The concern continues to remain around CMG's ability to rebuild its core business after this most recent E. coli crisis. While many investors wrote off the crisis after it occurred as a one time event that the company will recover from, the company has showed us otherwise, twice lowering it's expected estimates and earnings for the coming year, telling a story to Wall Street of a company that has a serious road to recovery ahead of it.
While the company has its one major flagship brand in crisis, one certainly wouldn't think that this is the best time for the company to look at expansion. Generally, like in the game of Risk, you want to be able to occupy certain territories and safely run your business as it is before you look at expanding. Spreading yourself too thin to quickly can be a recipe for disaster, and we think this may be the road that CMG is going down now.

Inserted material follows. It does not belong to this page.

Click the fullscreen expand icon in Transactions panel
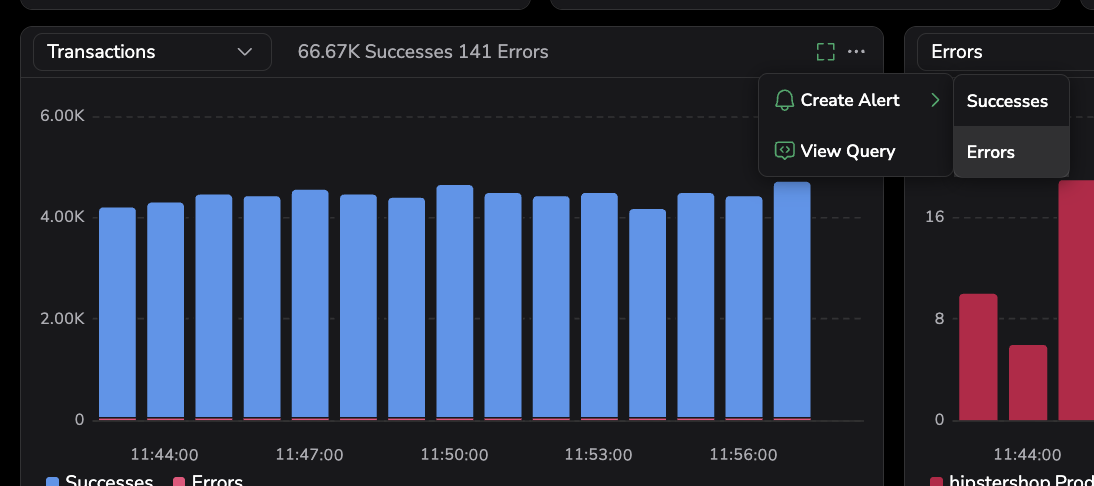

For those that have missed it, CMG came out two days ago and stated that they were looking into building a burger franchise. USA Today reported,
Chipotle Mexican Grill said Wednesday it has applied for a trademark for "Better Burger" as part of a business diversification move to open a burger restaurant chain.
"We have two non-Chipotle growth seeds open now ― ShopHouse and Pizzeria Locale ― and have noted before that the Chipotle model could be applied to a wide variety of foods," said Chris Arnold, a Chipotle spokesman.
ShopHouse, a Southeast Asian food chain, opened in 2013. Last year, Chipotle began expanding Pizzeria Locale, which specializes in wood-fired pizza, beyond its initial locations in Denver and Boulder, Colo.
There are several obvious issues, not only with the timing but with the strategy of this move. First, an expansion of this type is going to cost a significant sum of cash. CMG is in the process of burning through hundreds of millions of dollars in a stock buyback that they announced while the stock was trading higher. They have been catching their own falling knife with shareholder capital, and when the time comes for them to need resources to expand into their new endeavor, an equity offering or more debt are both going to look like foolish moves after the amount of money the company has spent buying back stock.
It also just doesn't make sense. If CMG knew for a while they were going to go down this road, why start buying back stock now? Certainly the company is aware of what it would cost to make such a grandiose expansion, so one has to assume that the buyback was simply to just stave off the bleeding from the E. coli crisis. That doesn't seem like prudent capital management.
Nevermind the fact that the fast food burger industry is probably the most saturated out of all of the fast food possibilities. CMG was unique in the sense that it had a niche in Mexican food. It's only real competition for casual dining Mexican food is Qdoba (NASDAQ:JACK) and that made it a lot easier for the company to find unsaturated parts of the country to expand to.
The story will certainly not be the same for the burger industry. Aside from the obvious competition like Wendy's (NYSE:WEN) and McDonald's (NYSE:MCD), casual dining burger chains like Shake Shack (NYSE:SHAK) are already several steps ahead of where CMG will be, should they decide to go down the path of running burger joints.
Between the idea and the timing, it just doesn't make sense to us. We have found in the past that when something doesn't make sense, it is probably being done for peculiar means. We do not think that it is out of the realm of common sense to suggest that CMG might be heading down this road because things at their flagship are not going as they planned. Heading into the E. coli crisis, same-store sales were already under pressure. Now that the company has experienced this crisis, it is looking more and more of a possibility that the company may have some real organic growth problems to deal with.
Like an acquisition company that continues to roll up other companies when it needs to grow, perhaps CMG is simply thinking about reinventing itself and its concept so that it can relive it's beginning stage growth pop again between both of its brands. We have been short CMG for several weeks now and we will continue to hold our short, as we believe this news is indicative of a company that may see slowing growth and that is out of ideas.
Disclosure: I am/we are short CMG.
I wrote this article myself, and it expresses my own opinions. I am not receiving compensation for it (other than from Seeking Alpha). I have no business relationship with any company whose stock is mentioned in this article.